Document excerpt>
────────────────────
Pennsylvania lawmakers and activists are pushing for regulation of a substance similar to cannabis called delta-8 that has seen increasing popularity for residents due to bureaucratic hurdles in obtaining a medical cannabis license and its accessibility as part of a burgeoning informal economy in the state.
Despite its availability for purchase, delta-8 is unregulated when it comes to testing for harmful materials like lead, mercury, and more, with the Food and Drug Administration noting that it poses “serious health risks” due to a lack of quality control.
National poison control centers received 2,362 calls relating to delta-8 over the span of January 2021 to March 2022, with the majority of 40 percent of calls being about “unintentional exposure” involving pediatric patients.
The intent behind Senator Judy Schwank’s plans to introduce legislation, which seeks to regulate instead of ban delta-8, was motivated by children and teens accessing these products.
────────────────────
Data provided>
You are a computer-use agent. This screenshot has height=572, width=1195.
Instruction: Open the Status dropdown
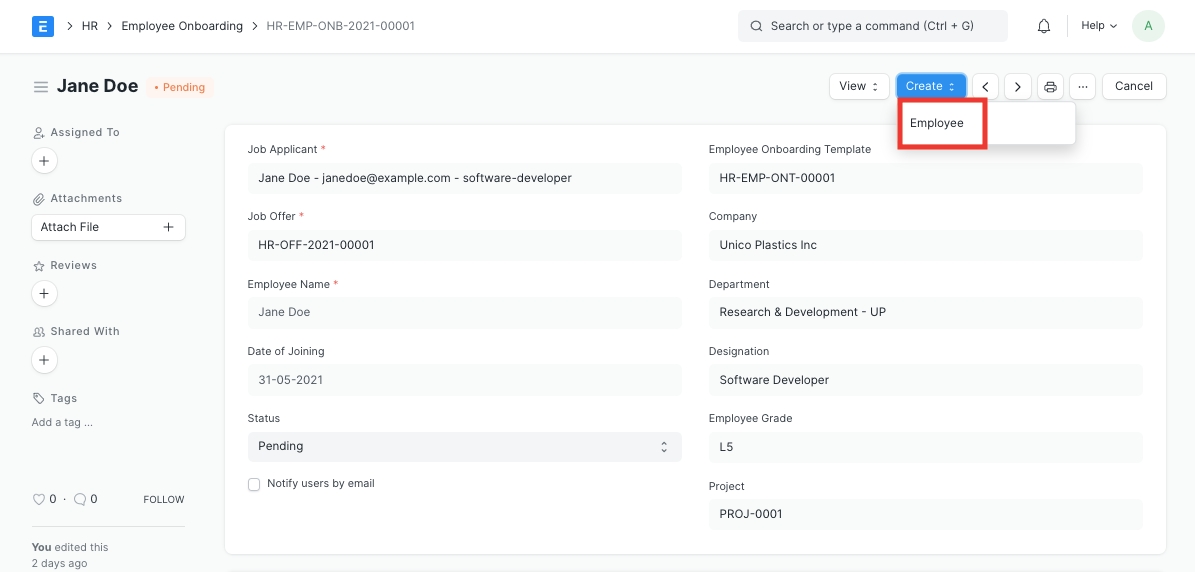(x=464, y=446)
────────────────────
Write the next part of the article on Pennsylvania's push to regulate delta-8, starting after its last sentence. You won't need the lines to do this.

“My concern initially came from the fact that there may be youth that are using this product as an alternative to recreational marijuana to get high,” said Schwank, noting that they “may inadvertently be poisoning themselves with other products that are inside.”
Delta-8 is a cannabinoid derived from hemp, and produces milder effects than delta-9, the main proponent in traditional cannabis which produces psychoactive effects. This lower entry point makes delta-8 more popular with older residents and people newer to cannabis, though it places an unknown health risk onto those consumers.
Delta-8 was first unintentionally licensed for sale in 2018 under a bill from congress legalizing hemp production, with lawmakers not anticipating that other cannabinoid derivatives were being sought after for sale.
Chemists producing medical or recreational cannabis in legal states are subject to testing processes that make sure additional solvents are removed and reactions are safe. But for delta-8 manufacturers, these tests are optional, creating a difficult situation where it may be safer for consumers’ health to purchase cannabis illegally than to turn to delta-8 from a store.
“Certainly it’s cheaper to not have an added step in your process. This would require extra equipment and time,” noted Lauren Vrabel, a cannabis pharmacist, “we don’t know if companies are doing this or not.”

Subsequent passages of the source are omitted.